Since last working with Baz Luhrmann on Romeo + Juliet, Leonardo DiCaprio has moulded himself into one of the best actors in Hollywood at present (the best, for my money) and delivers another convincing, flamboyant performance as Jay Gatsby — a man who, on the exterior seems to have it all and lives the picturesque, glamorous life, whereas on the inside is broken and partially empty without the woman he has missed for five years. The mystique surrounding Gatsby during the first twenty minutes to half an hour of the film is very well executed, as he is a man seldom seen but mentioned very often, and spoke about with passion and awe. Tobey Maguire does a fine job carrying the film throughout the opening half hour or so, however as soon as DiCaprio arrives on the screen the film appears to move up another level (if that is even possible in a Baz Luhrmann offering). DiCaprio exudes importance and slickness as Gatsby and, as someone who has never read the book, completely sold me on the character. Tobey Maguire narrates the film very effectively and his voice never seems to make the film drag at any point. His on-screen acting is solid, much like it normally is, with himself and DiCaprio developing an intriguing dynamic throughout the piece (it is cool to see the two share the big screen together, having been very close friends since the early nineties). Carey Mulligan is elegance personified, balancing the correct amount of strength and frailty between her scenes with Gatsby and her husband, Tom Buchanan (Joel Edgerton — who is part of a very strong supporting cast boasting the likes of Isla Fisher).

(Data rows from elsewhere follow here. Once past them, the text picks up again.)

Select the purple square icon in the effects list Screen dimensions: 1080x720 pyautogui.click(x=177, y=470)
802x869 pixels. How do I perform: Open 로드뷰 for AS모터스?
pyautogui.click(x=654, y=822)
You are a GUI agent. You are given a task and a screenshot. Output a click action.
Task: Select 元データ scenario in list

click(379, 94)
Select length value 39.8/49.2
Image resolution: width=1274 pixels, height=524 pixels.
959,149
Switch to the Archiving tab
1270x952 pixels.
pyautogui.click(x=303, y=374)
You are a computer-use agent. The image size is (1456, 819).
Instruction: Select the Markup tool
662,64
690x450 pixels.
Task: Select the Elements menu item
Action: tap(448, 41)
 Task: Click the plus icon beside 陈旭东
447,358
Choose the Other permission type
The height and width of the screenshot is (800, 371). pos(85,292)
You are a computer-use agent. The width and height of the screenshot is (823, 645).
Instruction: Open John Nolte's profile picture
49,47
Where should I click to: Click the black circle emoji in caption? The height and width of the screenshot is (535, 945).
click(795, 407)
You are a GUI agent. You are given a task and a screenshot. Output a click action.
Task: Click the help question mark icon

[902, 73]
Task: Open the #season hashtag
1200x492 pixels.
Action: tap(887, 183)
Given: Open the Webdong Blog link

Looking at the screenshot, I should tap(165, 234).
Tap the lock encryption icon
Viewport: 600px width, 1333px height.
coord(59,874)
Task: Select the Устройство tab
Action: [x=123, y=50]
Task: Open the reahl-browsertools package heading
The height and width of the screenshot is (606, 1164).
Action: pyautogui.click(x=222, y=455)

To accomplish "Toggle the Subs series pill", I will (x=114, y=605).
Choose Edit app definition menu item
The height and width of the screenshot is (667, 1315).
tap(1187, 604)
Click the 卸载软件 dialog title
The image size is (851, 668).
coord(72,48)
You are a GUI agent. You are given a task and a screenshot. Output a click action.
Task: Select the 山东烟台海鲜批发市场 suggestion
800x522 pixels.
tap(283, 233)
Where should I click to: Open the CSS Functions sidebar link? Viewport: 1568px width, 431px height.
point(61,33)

“Good day, old spore.” “For the hundredth time it’s ‘sport’ – not ‘spore’!”

Much has been said about the modern soundtrack to the film which contains the likes of Jay-Z, Beyoncé and Lana Del Ray. Personally, I did not see a problem with it, in fact it gave The Great Gatsby an extra oomph which 1920s music would more than likely have withheld from offering. Although the film is set over ninety years ago, Luhrmann’s narrative provides modernity and the cinematography creates a classic-yet-fresh vibe throughout. The costume design harks back to the Roaring Twenties (I remember them well) without making the characters look outdated, and this is down to the bright colours — that pink suit Gatsby is wearing is a show-stealer — and the intricate details of each piece of clothing. The set design throughout the film is to the highest standard which helps to create that party atmosphere associated with Gatsby — by contrast, the Valley of Ashes (an industrial works situated between New York City and Long Island) has all the grit, sweat and coal required to reinforce that everything must begin from the bottom and work its way up, echoing the life of Gatsby.

Without giving any spoilers away (yes, there will be people who know nothing about with plot — much like myself beforehand), in a film where hope appears to dwindle throughout — and I stress ‘appears’ — the final few scenes were very well delivered in my eyes, with Tobey Maguire’s narration concluding the film in a seamless manner. The very philosophical final few moments essentially provide the basis for what has gone on throughout the film, which, at heart, is much more about desire and soul than extravagance and dazzling lights.

“Think we get to keep the car?”

One criticism which I do have is that, on a few occasions, the editing seems a touch off (when Gatsby and Carraway are in the car), but this is more of an annoyance than a significant error. Overall, in regards to such criticism as the film prefers style over substance, I do not believe this to be the case and that the substance is in there, just not always as apparent due to the overload of style. For rather than meaning the style completely overawes the substance, it signals that Luhrmann has done a tremendous job in creating a mysterious and distant Gatsby on the outside, who has bolted up his emotion on the inside — much like Gatsby is looking to rediscover that emotion he has long withheld since losing Daisy, the viewer must find the substance in the film for themselves.

Baz Luhrmann has been vindicated in summoning another Gatsby out of the ashes, as The Great Gatsby is a well-directed mesh of extravagance, emotion and booming life throughout the 1920s, all patched together triumphantly by way off Tobey Maguire’s narration as Nick Carraway, and wonderfully acted at the hands of the likes of Leonardo DiCaprio.